Despite the advances in artificial intelligence across various areas, there are still aspects where these technologies show significant limitations. According to a recent study, AI's visual language models continue to fail in basic visual acuity tasks. Researchers from Auburn University and the University of Alberta have demonstrated that the GPT-4o, Gemini, and Sonnet models cannot outperform humans in tests that are trivial for most people.

The study, ironically titled "Visual Language Models Are Blind," highlights the deficiencies of these systems. The researchers designed simple visual acuity tests, such as counting the number of intersections in two colored lines or identifying which letter is rounded in various words. Surprisingly, these tasks, which even a small child could easily perform, prove to be a significant challenge for artificial intelligence.

 

Limitations

The study's results are clear: none of the evaluated AI models achieved 100% accuracy in the proposed tests. This demonstrates that, although AI capabilities have significantly improved in many areas, visual acuity remains a weak point.

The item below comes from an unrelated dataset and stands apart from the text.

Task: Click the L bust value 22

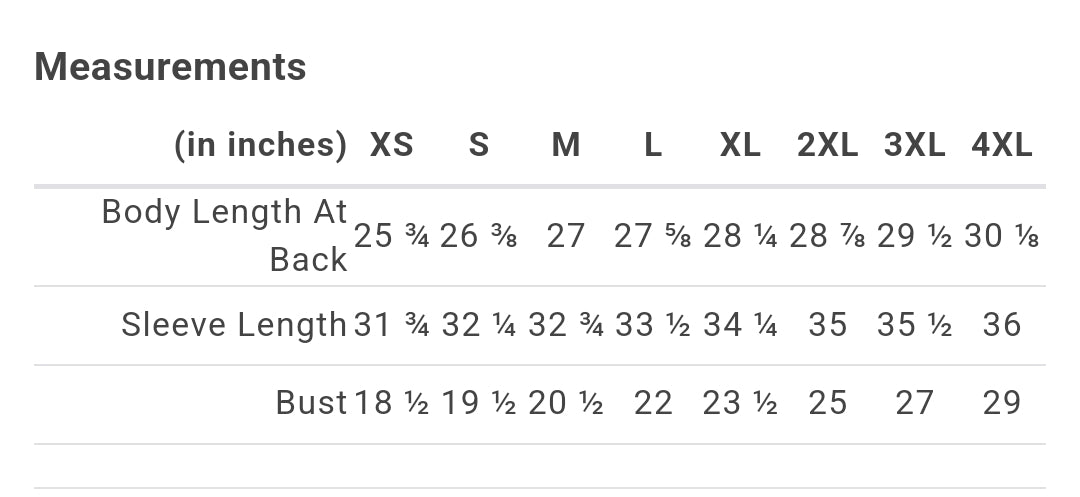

The study emphasizes that the proposed tasks were not extremely complex. However, AI models like GPT-4o, Gemini, and Sonnet showed significant difficulties in solving these basic problems. This suggests that despite advances in natural language processing and text generation capabilities, AI systems still have a long way to go in terms of visual comprehension and analysis.

The researchers indicate that this limitation could be related to how AI models are trained. Currently, these models are trained with large amounts of textual and visual data but may lack the ability to interpret and understand visual contexts in the same way humans do. This difference in perception and understanding could explain why AI fails in visual acuity tests that are trivial for people.

 

Future Implications

The implications of these findings are significant. In a world where AI is increasingly integrated into our daily lives, from virtual assistants to security systems and medical diagnostics, understanding its limitations is crucial. Visual acuity is a fundamental skill in many practical applications, and the inability of AI models to match human capacity in this area could limit their effectiveness in certain contexts.

Researchers from Auburn University and the University of Alberta suggest that new methodologies should be explored to train AI models to improve their visual comprehension abilities. This could involve developing more sophisticated algorithms that more closely mimic how humans process and understand visual information.

Moreover, this study highlights the importance of interdisciplinary collaboration in the development of AI technologies. Integrating knowledge from fields such as neuroscience and cognitive psychology could provide new perspectives and approaches to overcome the current limitations of visual language models.